Top of Supplied records

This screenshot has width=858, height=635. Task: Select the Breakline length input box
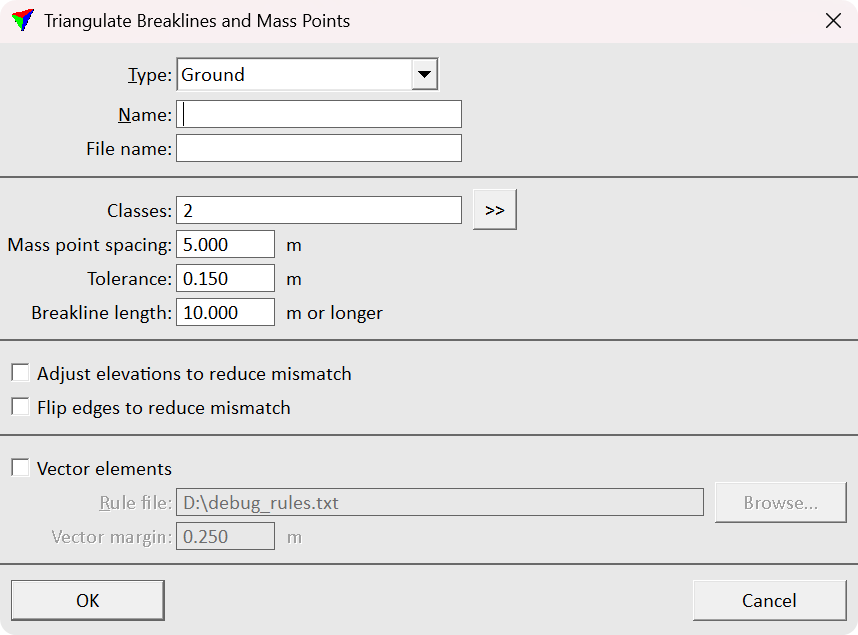pyautogui.click(x=225, y=313)
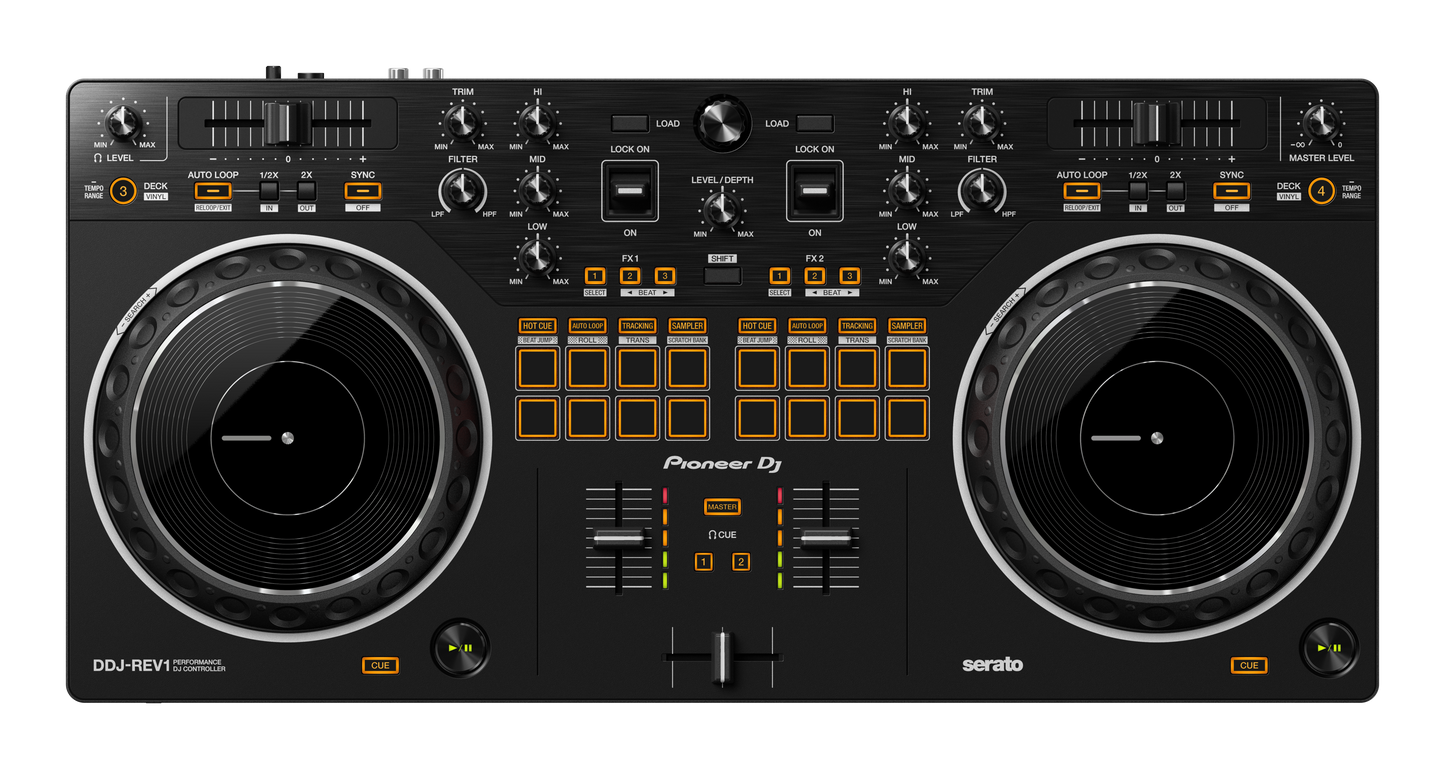The image size is (1445, 769).
Task: Switch to DECK 4 on the right side
Action: [x=1320, y=190]
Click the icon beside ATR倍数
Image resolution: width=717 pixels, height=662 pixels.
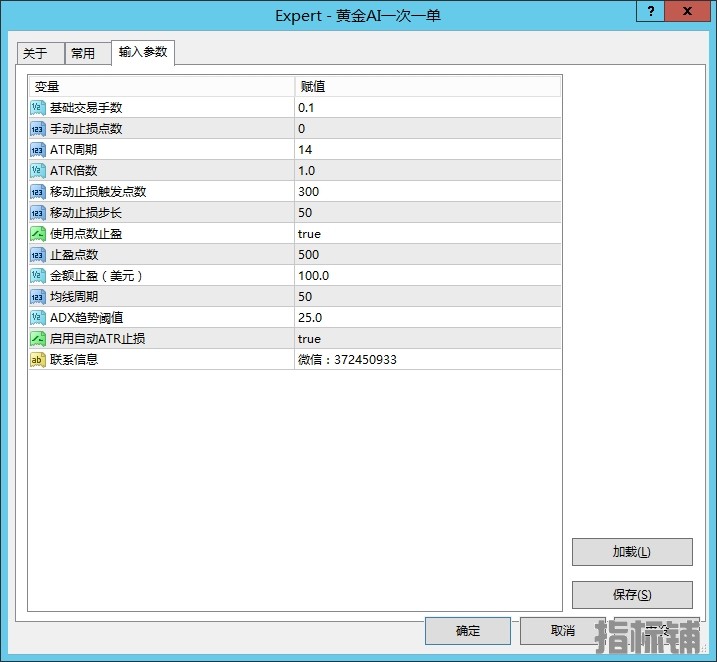coord(38,171)
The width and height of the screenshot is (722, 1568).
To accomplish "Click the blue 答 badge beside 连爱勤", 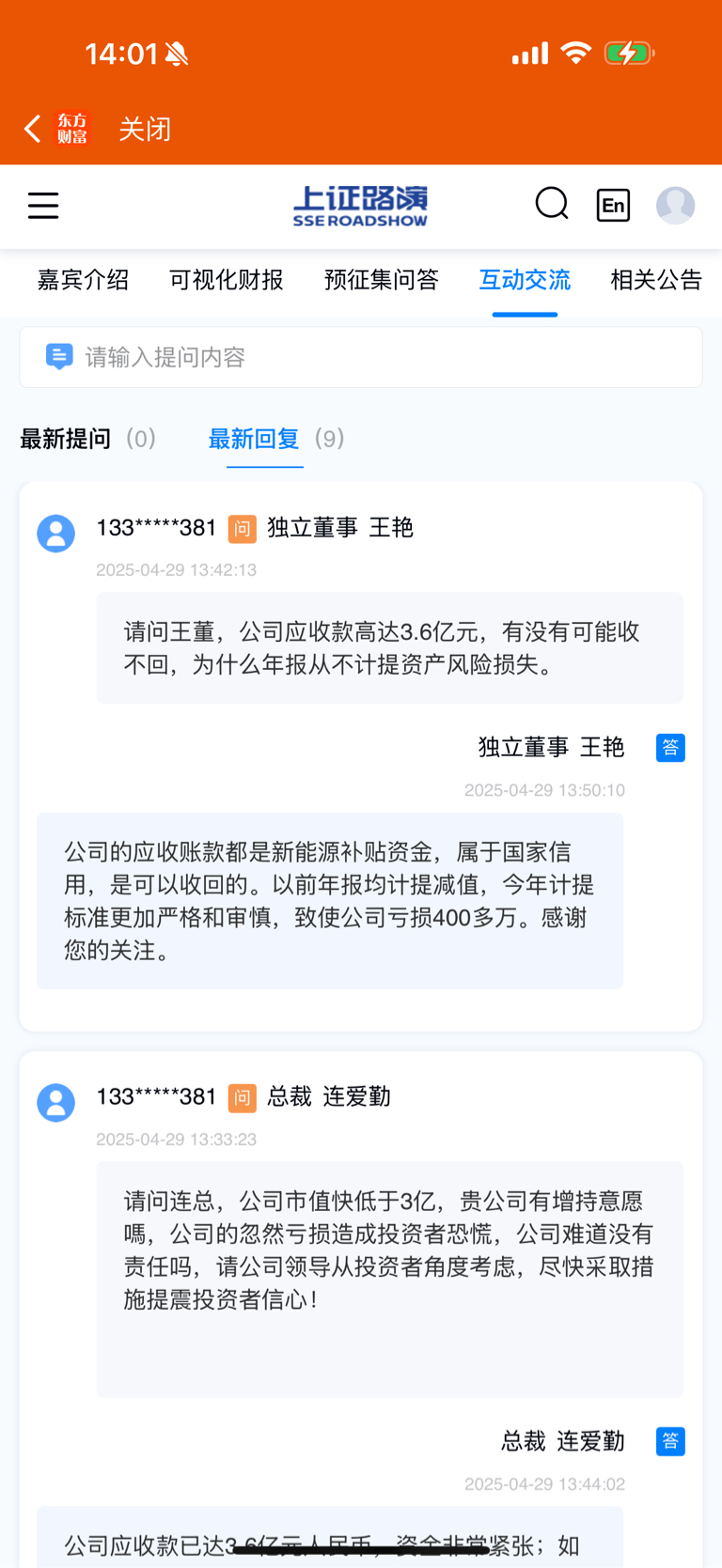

Bottom of Supplied records

> Task statement:
Write out every record above exactly as it stands, but leave out the pictures.

> Output below:
This screenshot has width=858, height=635. Task: Select the Breakline length input box
pyautogui.click(x=225, y=313)
The image size is (1445, 769).
Task: Switch to DECK 4 on the right side
Action: [x=1320, y=190]
Click the icon beside ATR倍数
Image resolution: width=717 pixels, height=662 pixels.
coord(38,171)
The width and height of the screenshot is (722, 1568).
To accomplish "Click the blue 答 badge beside 连爱勤", 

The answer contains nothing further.